As another Syrian artist, the novelist Manhal Al Sarraj, put it at the Reel Syria event: "The security forces do not love beauty. They're scared of art not only because it's criticising them but because it threatens to wake the people up, and open the people's eyes".

Since the attack, Ferzat's caricatures of regime figures have become potent symbols of the uprising, carried by protesters and used online to represent the movement against Assad.

Ferzat is also aware that his work has taken on a life of its own.

"My work is in the fabric of the revolution," he said.

In a similar way, the academic Donatella Della Ratta has shown how early attempts by the Syrian regime to quell the uprising through an advertising campaign were undermined by graffiti artists and online activists, who used the symbols but changed their meaning.

'I Am With The Law' said a government campaign in Damscus when the uprising began. The message was swirly appropriated and remixed by the activists. 'I Am With Syria' (right) said one response.

The government's 'I am with the law' became the uprising's 'I am with Syria'. 'I lost my shoes', joked another version of the poster.

Della Ratta notes that some of the most potent satire so far has come out of the city worst hit by the violence: Homs.

But the growth of a so-called 'creative resistance' in Syria, even amid the worsening bloodshed, doesn't necessarily mean that everyone agree about what should happen next.

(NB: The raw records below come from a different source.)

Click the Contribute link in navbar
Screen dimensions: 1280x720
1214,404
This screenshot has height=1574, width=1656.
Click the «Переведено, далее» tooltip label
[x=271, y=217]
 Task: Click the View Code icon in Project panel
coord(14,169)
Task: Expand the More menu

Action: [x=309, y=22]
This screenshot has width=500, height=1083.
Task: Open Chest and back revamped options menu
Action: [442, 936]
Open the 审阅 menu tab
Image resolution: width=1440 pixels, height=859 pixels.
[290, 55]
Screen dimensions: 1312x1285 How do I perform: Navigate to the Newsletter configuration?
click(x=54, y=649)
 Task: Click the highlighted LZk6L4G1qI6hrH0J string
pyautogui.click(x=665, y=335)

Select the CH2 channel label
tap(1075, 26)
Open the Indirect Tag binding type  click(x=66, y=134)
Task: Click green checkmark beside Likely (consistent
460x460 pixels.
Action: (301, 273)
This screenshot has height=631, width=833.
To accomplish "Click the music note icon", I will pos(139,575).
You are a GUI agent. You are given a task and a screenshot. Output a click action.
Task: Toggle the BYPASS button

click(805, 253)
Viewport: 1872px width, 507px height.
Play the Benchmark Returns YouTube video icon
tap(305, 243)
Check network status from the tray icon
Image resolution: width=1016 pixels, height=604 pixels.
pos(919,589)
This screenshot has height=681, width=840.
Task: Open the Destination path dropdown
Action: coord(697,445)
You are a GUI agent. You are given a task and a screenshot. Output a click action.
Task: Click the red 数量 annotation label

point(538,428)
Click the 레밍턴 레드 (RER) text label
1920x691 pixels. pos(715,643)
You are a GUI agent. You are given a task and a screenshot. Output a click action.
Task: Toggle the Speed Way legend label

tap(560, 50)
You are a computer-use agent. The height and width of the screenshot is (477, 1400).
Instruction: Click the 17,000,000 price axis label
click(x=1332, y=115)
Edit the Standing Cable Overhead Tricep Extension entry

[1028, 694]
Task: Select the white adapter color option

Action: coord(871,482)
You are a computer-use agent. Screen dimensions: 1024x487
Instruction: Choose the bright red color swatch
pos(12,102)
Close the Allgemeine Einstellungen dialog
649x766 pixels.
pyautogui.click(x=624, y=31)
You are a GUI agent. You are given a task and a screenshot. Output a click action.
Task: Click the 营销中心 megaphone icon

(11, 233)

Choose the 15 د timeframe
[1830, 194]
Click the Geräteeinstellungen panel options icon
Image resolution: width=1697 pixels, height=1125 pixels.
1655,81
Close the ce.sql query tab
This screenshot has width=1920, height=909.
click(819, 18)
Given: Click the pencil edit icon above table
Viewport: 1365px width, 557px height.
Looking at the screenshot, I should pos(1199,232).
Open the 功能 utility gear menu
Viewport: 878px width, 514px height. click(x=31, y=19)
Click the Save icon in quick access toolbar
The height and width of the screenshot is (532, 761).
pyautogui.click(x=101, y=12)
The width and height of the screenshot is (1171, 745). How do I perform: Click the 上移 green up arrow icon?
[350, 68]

YouTube satirist Jiim Siin does not agree with all aspects of the Syrian opposition - and he disagrees with the idea of military intervention or arming the Free Syrian Army. But he remains a critic of the Assad regime, and the complexity of his views merely reflects the complexity of the uprising.

"Before the uprising, Syria had opponents but no opposition," he said. "Now it has opponents and oppositions but still no opposition. … One of my clips ends with the security officer telling his lieutenant 'When the opposition prepares a communique which is readable, clear, practical and which my brain can understand, come over and wake me up.' I recorded that clip in November 2011 and I am saddened to see that it still rings true in March 2012."

For a satirist it's important to be as critical of the opposition as of the government, he says.

"I am very harsh with the regime, but I can be strongly critical of the political opposition, if only for their failure to find a common ground and to formulate a project beyond the fall of the regime. How can an uprising turn into a revolution if there is no project beyond bringing down the regime?

"There are very brave and well-respected opposition figureheads, there is a lively blogging and tweeting community, and most of all there are hundreds of thousands of Syrians who have been taking to the streets again and again, facing bullets, arrests and torture. Nobody should be astonished if the failure of political oppositions to find a common ground drives those people to desperation."